Parkland shooter back in court as lawyers argue over ‘Holocaust Room’ at Marjory Stoneman Douglas

Confessed Parkland shooter Nikolas Cruz was back in a South Florida courtroom on Wednesday after pleading guilty to all of the charges brought against him.

PARKLAND, Fla. – Confessed Parkland shooter Nikolas Cruz was back in a South Florida courtroom on Wednesday after pleading guilty to all of the charges brought against him.

Attorneys in the case were arguing over how to refer to one particular classroom.

Defense filed a motion about a term used for a classroom that became a crime scene

“All the faculty and teachers knew that room as the Holocaust Room,” said prosecutor Nicole Chiappone.

The hearing, which was basically about what the defense doesn’t want a penalty phase jury to see and hear, did include a term used to describe classroom 1214, where according to the defense motion, two Marjory Stoneman Douglas victims were killed and four were hurt.

A course about the Holocaust was taught in that room.

The defense asked the judge to bar prosecutors and witnesses from calling it The Holocaust Room. They would prefer just the classroom number or teacher’s name, arguing the phrase is “inflammatory” and “wholly unnecessary.”

“Our concern is that a jury would be more likely to juxtapose our client with Hitler, who killed six million Jewish people,” said defense attorney David Wheeler. “We don’t want that happening.”

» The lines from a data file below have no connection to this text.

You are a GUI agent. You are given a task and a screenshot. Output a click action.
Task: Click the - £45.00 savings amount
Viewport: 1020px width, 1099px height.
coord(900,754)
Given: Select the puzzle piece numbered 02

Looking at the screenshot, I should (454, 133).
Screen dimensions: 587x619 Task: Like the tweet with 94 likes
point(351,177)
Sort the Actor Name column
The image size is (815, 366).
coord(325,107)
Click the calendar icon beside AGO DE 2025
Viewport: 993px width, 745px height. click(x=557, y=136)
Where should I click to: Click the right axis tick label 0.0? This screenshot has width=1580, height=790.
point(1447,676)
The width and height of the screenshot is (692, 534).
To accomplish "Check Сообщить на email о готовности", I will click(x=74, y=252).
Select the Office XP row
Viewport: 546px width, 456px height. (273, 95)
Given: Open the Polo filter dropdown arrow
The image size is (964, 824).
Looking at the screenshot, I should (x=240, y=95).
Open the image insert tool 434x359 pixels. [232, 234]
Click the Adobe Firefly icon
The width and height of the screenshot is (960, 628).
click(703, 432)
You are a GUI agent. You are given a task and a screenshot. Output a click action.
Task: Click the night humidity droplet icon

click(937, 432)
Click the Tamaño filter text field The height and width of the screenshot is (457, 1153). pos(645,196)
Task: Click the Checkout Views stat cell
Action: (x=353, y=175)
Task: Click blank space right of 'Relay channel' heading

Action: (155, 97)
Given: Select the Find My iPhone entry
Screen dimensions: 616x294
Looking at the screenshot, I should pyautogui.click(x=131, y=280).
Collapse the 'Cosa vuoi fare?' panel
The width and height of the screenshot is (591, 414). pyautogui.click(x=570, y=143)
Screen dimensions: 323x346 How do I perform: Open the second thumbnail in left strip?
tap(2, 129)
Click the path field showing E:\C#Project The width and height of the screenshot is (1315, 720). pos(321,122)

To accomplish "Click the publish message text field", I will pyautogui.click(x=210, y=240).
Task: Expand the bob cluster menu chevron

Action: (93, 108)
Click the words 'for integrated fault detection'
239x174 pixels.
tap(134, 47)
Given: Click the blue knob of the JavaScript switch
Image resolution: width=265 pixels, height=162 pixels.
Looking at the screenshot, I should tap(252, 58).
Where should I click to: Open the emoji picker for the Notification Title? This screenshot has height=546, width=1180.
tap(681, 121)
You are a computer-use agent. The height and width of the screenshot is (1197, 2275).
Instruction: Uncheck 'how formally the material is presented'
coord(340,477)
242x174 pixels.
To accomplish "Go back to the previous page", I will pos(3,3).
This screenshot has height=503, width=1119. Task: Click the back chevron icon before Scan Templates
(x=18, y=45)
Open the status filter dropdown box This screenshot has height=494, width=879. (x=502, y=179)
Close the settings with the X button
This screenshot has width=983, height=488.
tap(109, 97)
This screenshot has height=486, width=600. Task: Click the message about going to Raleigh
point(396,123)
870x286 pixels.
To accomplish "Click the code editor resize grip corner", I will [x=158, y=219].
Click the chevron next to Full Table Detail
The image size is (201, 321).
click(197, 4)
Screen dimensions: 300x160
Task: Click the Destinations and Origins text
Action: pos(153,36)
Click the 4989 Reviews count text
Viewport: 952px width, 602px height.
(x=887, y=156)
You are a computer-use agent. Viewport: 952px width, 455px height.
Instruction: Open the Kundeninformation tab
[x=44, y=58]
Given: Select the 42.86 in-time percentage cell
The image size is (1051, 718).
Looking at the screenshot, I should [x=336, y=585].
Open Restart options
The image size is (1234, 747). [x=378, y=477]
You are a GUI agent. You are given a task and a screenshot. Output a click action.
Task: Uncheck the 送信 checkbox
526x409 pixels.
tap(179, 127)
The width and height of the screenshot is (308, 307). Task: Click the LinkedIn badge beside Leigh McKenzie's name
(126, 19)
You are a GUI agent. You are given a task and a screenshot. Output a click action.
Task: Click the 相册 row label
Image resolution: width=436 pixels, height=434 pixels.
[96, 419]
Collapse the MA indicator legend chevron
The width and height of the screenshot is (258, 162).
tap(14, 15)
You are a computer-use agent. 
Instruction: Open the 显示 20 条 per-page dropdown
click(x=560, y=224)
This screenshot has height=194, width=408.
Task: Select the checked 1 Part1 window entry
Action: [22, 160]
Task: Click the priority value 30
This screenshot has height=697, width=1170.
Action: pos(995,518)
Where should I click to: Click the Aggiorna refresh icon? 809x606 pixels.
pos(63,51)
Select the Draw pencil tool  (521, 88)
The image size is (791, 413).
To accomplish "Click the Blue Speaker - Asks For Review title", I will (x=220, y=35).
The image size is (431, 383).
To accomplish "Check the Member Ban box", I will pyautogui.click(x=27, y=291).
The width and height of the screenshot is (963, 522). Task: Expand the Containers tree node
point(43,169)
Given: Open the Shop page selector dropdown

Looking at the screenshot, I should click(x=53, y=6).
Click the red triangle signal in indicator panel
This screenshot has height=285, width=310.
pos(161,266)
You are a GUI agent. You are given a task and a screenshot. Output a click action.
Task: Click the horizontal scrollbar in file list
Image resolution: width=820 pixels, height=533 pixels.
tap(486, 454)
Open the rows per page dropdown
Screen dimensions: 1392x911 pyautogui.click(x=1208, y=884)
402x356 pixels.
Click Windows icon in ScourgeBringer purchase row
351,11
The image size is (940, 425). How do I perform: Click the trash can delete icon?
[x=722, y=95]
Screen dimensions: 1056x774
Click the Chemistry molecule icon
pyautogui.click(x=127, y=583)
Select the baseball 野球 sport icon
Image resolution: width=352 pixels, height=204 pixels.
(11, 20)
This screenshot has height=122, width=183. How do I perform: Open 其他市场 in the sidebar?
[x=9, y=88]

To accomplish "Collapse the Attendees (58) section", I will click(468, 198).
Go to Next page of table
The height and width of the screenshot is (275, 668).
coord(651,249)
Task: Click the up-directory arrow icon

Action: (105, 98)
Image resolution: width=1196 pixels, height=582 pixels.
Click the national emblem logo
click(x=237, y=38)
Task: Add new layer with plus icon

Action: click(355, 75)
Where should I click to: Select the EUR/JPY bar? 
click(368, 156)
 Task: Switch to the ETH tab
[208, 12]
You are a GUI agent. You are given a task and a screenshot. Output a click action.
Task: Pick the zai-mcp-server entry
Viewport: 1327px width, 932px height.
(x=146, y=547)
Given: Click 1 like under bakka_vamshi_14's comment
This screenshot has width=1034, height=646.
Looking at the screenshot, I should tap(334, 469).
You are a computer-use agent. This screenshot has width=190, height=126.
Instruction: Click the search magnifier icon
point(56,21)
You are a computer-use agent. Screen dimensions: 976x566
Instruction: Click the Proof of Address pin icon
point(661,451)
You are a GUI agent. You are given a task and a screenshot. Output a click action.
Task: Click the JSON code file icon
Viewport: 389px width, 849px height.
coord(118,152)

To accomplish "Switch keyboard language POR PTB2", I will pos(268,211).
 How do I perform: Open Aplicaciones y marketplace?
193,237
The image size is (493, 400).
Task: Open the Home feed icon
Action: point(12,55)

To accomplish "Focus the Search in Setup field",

The defense added in their written motion that using that term is “particularly troubling” given that the state also wants to introduce evidence in the form of “hand-etched swastikas on items allegedly belonging to Cruz.”

A separate motion, which the defense filed Wednesday, said they will argue to the Judge in early-December regardinig a photograph of a backpack with “inflammatory words and images” as evidence.

According to the defense motion, in 2016 a former MSD student took picture of a student wearing a red backpack containing, “a drawing of a swastika and the words  ‘f— you n—r’ written on it.”

After the school shooting in 2018, that former student, the defense writes in its motion, said he believed it was Cruz who was wearing that backpack in the 2016 photograph.

The defense argues that the photograph as a form of evidence is inadmissible in their view because they consider it “irrelevant” to the Parkland shooting. They say that there is “no evidence that any victim was targeted because of race or religion, and the state is not claiming otherwise.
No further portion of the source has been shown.